Feedback is key. Anything the agent can't check isn't worth doing autonomously. If it writes code to send an email but can't verify the email was received, it's flying blind. An engineer's job now is to provide agents with feedback loops and enable them to self-correct.
This Isn't Just About Software
The principles here apply to any digital problem with clear acceptance criteria: analyzing stocks, solving math problems, automating tasks like booking flights. All of this is coming this year.
Creative Pursuits
Where it doesn’t shine is where it can’t get feedback clearly, or at enough volume. It can write a book, but maybe not a good one. It can’t tell if what it wrote actually lands with a human—it can only follow patterns of what worked before.
Given AI intelligence seems to exceed human intelligence in many areas, what makes a human able to write a good book? It can’t just be structure—AI knows how to structure a sentence. It has to be about pulling life experiences into writing so it has emotional impact on the reader.
AI doesn't have these experiences. But it might be able to read about others' experiences online and use that as a basis for compelling stories. Time will tell.
For Companies
Every company will move at breakneck speed this year. They'll build faster and better than ever before. Don't get left behind.
Set your team the objective of integrating AI agents into your process as much as possible. This improves quality and speed at the same time.
Enable them with the right tools. Don't be cheap—buy good laptops and set a high budget for AI agent tokens. Max out Claude and Cursor subscriptions, and budget a couple thousand extra to go over limits.
For Developers
Developers have long been the ones taking other people's jobs. Administrative jobs largely disappeared because developers built systems to automate them.

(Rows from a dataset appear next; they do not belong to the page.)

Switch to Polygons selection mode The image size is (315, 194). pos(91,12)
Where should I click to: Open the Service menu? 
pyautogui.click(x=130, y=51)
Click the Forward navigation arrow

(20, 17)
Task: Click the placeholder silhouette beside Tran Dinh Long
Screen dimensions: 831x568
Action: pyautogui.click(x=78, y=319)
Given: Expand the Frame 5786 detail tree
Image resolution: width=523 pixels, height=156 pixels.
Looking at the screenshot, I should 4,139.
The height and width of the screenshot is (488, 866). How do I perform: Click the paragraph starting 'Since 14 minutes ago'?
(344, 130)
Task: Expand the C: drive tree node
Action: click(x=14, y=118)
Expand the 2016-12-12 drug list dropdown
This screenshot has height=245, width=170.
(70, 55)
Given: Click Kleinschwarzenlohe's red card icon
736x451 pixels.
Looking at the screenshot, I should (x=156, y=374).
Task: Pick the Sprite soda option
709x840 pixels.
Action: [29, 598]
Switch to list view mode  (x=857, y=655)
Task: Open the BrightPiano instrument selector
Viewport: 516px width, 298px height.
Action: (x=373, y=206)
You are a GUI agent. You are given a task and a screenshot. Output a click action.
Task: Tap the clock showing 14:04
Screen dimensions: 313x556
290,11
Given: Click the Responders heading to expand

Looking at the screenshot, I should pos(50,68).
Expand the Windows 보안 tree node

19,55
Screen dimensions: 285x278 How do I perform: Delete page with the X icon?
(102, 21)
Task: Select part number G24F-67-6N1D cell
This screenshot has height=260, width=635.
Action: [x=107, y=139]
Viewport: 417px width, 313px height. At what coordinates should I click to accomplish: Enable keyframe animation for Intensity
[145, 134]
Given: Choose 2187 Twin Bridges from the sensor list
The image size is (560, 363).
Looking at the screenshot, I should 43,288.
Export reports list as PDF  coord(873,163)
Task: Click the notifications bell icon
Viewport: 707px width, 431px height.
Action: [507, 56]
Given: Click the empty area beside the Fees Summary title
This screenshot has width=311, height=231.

Now it's happening to developers—and many refuse to accept it.
Developers are largely resistant to this change, fearing lost jobs and lost passion for writing code.
Things change. That's life. You can bunker down and hold onto the past, or embrace change and enter the new world.
Those who stay optimistic, embrace change, and learn new skills will always have a job. Those who fight it will become less productive and less hireable.
My advice to developers: become the best at using AI to produce the best outcomes, in the most productive way possible. Do this and you'll become the unicorn everyone wants.
Where This Goes Next
It's taking over software development first, mainly because software developers have the skills to use these agents.
But it will soon come for every job that can be done on a computer. There's nothing special about software that makes it more automatable. It just happened to be first.
Where Does This Leave Humans?
For now, humans are still required to make judgment calls. But more of that will be automated away.
Humans will focus more on high-level direction. They'll also be good at working with other people and building communities.
I don't know exactly what this means for us. My belief is that, although there might be short-term pain, the productivity boost will make us more prosperous in the end.
The "lump of labor fallacy" has been disproven many times. When a new technology comes along—like the sewing machine—there's a dip in jobs at first. But the price of clothes drops, demand goes up, and more jobs are created operating sewing machines than were lost doing it by hand.
I’m thankful for this technology. I’ve been writing software for 25 years and loved every minute of it. But writing software by hand was becoming mentally taxing and tiring. I’ve found a new passion for software. I can have an idea, build it and see the results in a matter of minutes.
I hope everyone else finds the same joy in this as I am right now.